Wheeler Field
- Interactive map of Wheeler Field
- Location: Landstown Road Virginia Beach, Virginia, US
- Operator: Virginia Beach Neptunes
- Capacity: 5,000
- Surface: grass

Construction
- Cost: Around $40 million

Tenants
- Virginia Beach Neptunes (TBD) Tidewater Community College (TBD)

= Wheeler Field (Virginia Beach) =

Wheeler Field was a proposed 5,000-seat ballpark in Virginia Beach, Virginia. It was supposed to host the Virginia Beach Neptunes of the Atlantic League of Professional Baseball, an unspecified team in a summer wooden-bat league, and a junior college team from Tidewater Community College's Virginia Beach campus.

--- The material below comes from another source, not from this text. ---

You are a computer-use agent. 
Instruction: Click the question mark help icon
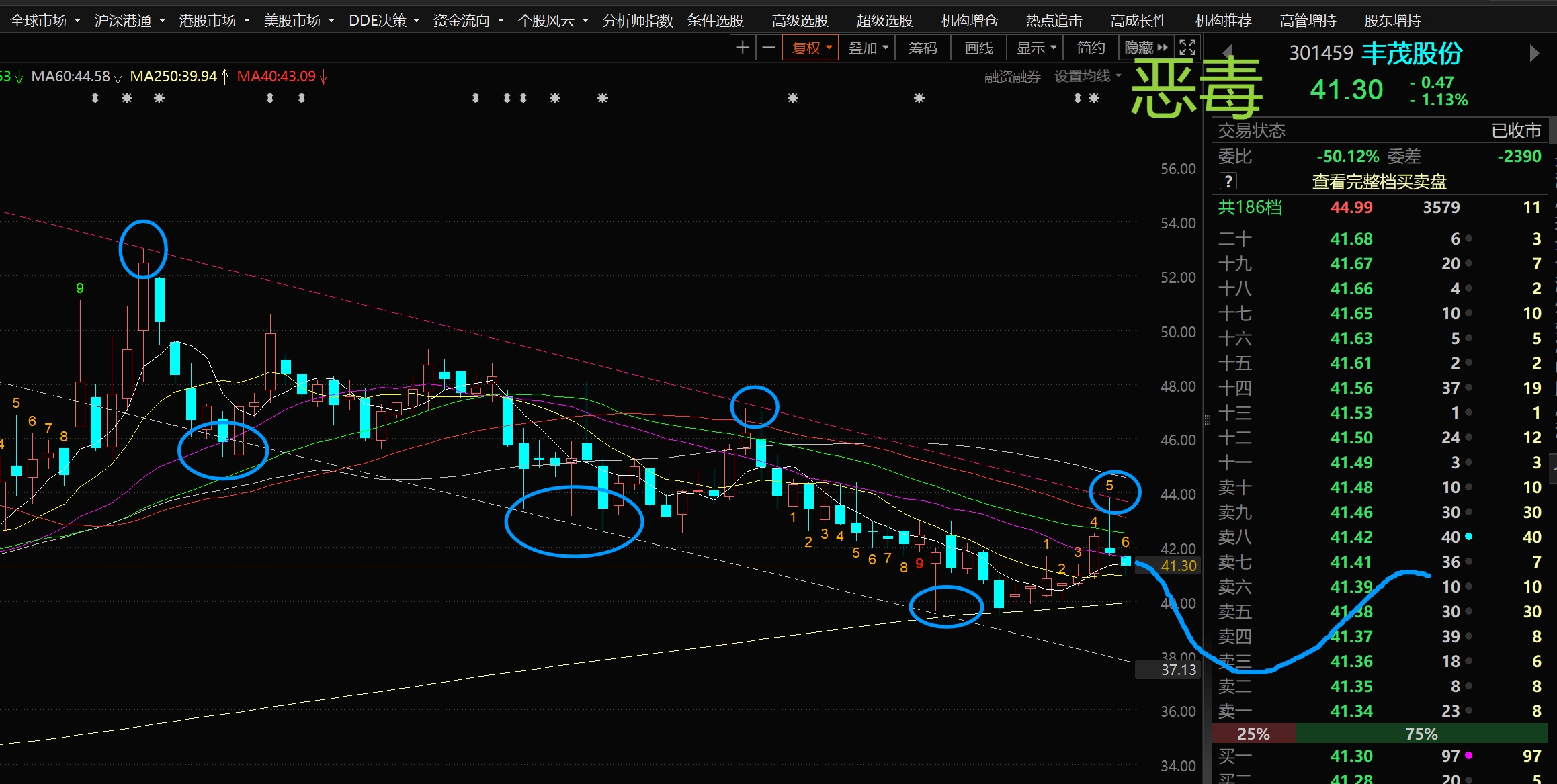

Wheeler Capital, a limited liability company that specializes in venture capital financing and small business loans throughout the Mid-Atlantic states, purchased the naming rights for the stadium for an undisclosed amount through 2025.

==History==
In February 2014, Virginia Beach Professional Baseball received city council approval for a ballpark near the Virginia Beach Sportsplex with completion expected by April 2015. The proposal included a 60000 sqft building designed for Sentara sports medicine, team offices, and 13 recreational athletic fields surrounding Wheeler Field. Subsequent changes deferred three of the fields to a later second phase of the project with the ballpark opening in 2017 and the entire project estimated to cost $37 million.